Stored data
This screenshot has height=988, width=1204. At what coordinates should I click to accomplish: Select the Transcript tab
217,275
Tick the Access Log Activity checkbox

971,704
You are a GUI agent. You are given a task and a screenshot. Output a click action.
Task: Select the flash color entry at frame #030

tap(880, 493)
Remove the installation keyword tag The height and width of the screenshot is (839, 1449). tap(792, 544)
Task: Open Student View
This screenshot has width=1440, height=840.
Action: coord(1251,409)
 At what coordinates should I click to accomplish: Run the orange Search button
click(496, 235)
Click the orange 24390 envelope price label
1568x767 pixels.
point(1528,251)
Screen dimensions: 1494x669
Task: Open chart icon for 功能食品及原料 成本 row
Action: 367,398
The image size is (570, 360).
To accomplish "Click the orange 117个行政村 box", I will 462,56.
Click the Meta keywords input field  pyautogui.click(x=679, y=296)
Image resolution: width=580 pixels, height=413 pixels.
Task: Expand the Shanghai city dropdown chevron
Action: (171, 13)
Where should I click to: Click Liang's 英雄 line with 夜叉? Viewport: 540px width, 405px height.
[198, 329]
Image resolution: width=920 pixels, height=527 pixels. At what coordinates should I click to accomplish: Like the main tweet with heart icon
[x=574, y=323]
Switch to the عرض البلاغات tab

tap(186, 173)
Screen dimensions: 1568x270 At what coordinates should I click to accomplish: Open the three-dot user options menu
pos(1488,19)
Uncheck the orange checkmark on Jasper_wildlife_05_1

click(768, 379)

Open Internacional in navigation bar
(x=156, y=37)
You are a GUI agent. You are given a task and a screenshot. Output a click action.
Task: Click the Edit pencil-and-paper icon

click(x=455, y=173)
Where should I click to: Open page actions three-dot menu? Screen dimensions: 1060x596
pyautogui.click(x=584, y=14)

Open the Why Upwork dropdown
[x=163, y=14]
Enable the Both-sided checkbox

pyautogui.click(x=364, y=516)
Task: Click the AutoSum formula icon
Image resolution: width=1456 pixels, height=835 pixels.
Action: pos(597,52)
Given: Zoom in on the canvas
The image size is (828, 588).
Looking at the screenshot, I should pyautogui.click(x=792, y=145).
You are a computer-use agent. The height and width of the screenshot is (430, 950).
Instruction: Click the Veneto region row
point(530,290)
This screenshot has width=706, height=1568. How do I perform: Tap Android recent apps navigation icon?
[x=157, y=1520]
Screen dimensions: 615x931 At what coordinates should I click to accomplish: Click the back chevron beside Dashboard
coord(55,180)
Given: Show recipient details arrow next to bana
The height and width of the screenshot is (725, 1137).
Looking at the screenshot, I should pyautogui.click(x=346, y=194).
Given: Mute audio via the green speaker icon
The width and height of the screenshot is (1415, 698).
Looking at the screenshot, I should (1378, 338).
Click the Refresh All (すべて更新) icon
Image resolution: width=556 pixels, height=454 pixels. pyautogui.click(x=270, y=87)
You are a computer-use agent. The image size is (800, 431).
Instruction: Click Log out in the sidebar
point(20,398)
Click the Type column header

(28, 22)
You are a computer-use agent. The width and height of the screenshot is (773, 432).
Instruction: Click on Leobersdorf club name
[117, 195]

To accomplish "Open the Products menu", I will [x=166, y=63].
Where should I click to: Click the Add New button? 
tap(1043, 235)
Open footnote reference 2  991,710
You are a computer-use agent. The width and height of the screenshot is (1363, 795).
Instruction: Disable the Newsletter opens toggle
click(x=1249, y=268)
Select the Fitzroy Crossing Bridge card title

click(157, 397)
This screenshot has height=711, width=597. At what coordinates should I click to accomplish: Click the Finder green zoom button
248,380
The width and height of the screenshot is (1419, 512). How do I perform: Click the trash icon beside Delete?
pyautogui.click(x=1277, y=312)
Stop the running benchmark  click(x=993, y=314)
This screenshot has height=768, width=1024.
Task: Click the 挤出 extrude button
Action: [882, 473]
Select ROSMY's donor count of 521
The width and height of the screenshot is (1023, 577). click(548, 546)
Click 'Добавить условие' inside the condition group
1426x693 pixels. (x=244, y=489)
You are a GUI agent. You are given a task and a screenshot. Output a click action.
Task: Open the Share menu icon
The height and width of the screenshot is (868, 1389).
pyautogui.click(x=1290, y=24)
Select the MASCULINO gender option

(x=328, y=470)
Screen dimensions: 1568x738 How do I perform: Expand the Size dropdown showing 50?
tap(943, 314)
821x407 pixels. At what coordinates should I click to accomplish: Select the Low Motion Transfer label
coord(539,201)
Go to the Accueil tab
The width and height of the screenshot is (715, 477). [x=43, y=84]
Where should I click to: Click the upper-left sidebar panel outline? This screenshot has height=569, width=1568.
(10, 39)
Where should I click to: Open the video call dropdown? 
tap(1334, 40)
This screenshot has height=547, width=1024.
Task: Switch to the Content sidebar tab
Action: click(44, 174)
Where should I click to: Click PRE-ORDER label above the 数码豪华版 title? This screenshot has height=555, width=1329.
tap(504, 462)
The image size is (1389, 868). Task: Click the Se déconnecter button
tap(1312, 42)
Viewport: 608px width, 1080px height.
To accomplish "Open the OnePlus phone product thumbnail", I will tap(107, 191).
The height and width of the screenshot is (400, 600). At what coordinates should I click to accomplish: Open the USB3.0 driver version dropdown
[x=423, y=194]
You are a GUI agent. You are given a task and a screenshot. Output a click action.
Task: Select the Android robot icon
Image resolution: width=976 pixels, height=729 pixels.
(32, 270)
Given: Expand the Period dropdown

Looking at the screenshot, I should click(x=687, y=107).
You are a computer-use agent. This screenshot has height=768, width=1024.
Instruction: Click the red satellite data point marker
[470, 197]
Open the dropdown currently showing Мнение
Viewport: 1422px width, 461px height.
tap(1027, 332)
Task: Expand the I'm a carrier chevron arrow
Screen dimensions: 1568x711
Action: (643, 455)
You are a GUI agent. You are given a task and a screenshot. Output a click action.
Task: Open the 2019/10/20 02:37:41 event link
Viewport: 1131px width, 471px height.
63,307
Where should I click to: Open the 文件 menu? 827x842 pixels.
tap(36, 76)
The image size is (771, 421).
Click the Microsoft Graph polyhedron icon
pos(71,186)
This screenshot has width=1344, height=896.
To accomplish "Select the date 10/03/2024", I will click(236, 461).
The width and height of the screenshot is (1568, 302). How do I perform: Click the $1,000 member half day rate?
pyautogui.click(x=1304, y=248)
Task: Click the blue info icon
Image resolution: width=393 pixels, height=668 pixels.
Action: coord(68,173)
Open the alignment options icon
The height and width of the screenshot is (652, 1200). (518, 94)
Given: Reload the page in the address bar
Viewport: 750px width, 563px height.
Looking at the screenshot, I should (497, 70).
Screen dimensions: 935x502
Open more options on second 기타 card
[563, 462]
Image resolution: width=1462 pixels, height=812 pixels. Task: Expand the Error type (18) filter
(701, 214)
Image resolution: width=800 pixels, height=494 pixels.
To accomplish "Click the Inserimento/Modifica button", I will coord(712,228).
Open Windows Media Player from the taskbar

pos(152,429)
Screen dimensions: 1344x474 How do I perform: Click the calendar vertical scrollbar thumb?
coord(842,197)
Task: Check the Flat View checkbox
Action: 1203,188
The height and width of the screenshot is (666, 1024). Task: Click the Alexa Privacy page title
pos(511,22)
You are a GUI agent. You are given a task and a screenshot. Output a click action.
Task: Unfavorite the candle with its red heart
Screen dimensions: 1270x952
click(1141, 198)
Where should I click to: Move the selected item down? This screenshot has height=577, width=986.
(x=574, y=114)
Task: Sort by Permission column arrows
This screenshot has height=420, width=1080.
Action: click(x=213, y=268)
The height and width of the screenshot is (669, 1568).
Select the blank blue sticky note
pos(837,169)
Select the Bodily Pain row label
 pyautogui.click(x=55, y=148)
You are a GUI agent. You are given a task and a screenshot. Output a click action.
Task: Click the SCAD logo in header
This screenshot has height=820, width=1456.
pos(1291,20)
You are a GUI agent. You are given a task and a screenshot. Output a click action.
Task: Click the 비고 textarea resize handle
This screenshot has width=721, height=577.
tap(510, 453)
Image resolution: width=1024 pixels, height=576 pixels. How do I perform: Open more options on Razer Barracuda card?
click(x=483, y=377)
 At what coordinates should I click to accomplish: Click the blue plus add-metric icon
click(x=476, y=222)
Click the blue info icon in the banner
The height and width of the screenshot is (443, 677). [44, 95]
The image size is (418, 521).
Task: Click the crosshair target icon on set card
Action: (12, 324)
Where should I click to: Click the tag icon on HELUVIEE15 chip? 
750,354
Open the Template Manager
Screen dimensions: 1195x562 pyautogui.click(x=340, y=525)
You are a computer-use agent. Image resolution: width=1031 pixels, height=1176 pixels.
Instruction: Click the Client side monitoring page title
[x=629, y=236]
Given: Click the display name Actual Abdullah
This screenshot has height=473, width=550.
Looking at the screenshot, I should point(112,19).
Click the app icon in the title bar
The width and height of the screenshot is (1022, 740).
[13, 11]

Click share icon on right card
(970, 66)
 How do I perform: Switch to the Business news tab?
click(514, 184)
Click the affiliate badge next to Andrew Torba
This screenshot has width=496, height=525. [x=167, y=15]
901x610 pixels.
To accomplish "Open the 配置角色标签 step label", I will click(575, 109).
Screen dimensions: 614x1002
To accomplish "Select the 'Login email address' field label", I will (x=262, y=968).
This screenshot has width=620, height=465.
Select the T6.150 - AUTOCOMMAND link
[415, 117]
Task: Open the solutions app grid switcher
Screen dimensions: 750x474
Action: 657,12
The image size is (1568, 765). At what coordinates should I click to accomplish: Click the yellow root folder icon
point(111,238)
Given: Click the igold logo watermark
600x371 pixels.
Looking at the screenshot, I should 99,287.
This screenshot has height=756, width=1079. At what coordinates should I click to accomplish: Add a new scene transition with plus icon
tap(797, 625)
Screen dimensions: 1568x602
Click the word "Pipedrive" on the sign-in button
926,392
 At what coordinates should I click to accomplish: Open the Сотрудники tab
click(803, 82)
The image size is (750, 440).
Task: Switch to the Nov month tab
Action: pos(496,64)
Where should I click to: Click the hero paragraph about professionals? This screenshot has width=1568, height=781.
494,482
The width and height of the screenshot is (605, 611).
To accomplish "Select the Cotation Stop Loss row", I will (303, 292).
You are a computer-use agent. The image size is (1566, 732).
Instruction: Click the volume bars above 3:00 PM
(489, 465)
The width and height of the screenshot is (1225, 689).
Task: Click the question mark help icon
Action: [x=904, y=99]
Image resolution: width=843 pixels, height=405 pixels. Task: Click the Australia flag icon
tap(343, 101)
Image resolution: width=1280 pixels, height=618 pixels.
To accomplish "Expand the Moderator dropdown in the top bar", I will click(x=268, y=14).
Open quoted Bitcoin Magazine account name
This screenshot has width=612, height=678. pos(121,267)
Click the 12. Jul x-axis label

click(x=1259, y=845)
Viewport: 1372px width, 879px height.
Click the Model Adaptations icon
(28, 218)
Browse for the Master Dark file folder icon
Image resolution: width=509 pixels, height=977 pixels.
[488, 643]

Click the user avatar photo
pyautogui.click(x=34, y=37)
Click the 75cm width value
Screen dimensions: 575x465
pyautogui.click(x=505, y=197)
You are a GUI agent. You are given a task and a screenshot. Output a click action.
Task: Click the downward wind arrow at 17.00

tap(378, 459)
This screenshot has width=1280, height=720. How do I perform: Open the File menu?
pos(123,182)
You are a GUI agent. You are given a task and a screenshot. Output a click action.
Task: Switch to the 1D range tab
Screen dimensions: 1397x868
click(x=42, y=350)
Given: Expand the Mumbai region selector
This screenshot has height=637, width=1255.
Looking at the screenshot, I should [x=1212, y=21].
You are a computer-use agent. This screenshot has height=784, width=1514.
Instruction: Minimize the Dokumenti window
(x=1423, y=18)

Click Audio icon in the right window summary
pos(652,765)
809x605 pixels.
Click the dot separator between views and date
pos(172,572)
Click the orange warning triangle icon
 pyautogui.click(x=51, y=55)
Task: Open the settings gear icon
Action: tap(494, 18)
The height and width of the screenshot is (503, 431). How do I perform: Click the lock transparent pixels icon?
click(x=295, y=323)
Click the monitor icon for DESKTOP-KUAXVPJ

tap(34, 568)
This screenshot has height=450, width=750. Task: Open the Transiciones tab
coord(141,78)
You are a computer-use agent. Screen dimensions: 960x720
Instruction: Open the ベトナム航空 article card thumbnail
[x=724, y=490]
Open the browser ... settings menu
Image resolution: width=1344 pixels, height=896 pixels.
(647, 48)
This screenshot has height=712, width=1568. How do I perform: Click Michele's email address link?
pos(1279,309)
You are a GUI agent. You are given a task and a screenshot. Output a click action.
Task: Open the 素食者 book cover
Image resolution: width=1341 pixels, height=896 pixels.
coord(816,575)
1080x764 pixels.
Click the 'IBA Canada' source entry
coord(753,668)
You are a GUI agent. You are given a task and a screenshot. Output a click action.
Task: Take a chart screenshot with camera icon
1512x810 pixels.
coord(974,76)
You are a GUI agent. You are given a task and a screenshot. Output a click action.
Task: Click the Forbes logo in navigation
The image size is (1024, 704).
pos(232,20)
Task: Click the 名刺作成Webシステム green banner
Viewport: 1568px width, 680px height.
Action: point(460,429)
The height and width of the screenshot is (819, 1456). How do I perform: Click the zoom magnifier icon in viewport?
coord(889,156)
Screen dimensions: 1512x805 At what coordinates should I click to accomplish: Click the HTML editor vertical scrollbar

▶ WHAT IS NEEDED
Reproduce every line above that contains the string "logo".

▶ TASK SOLUTION
Task: Click the SCAD logo in header
Given: Click the igold logo watermark
Task: Click the Forbes logo in navigation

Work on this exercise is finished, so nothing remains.